## WHAT IS NEEDED
Type out the records that follow, exactly as given.

═══ RECORDS SUPPLIED

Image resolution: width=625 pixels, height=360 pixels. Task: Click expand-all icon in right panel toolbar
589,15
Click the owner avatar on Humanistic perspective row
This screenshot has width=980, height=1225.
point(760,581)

══════

## ANSWER FOR THE TASK
Image resolution: width=625 pixels, height=360 pixels. Task: Click expand-all icon in right panel toolbar
589,15
Click the owner avatar on Humanistic perspective row
This screenshot has width=980, height=1225.
point(760,581)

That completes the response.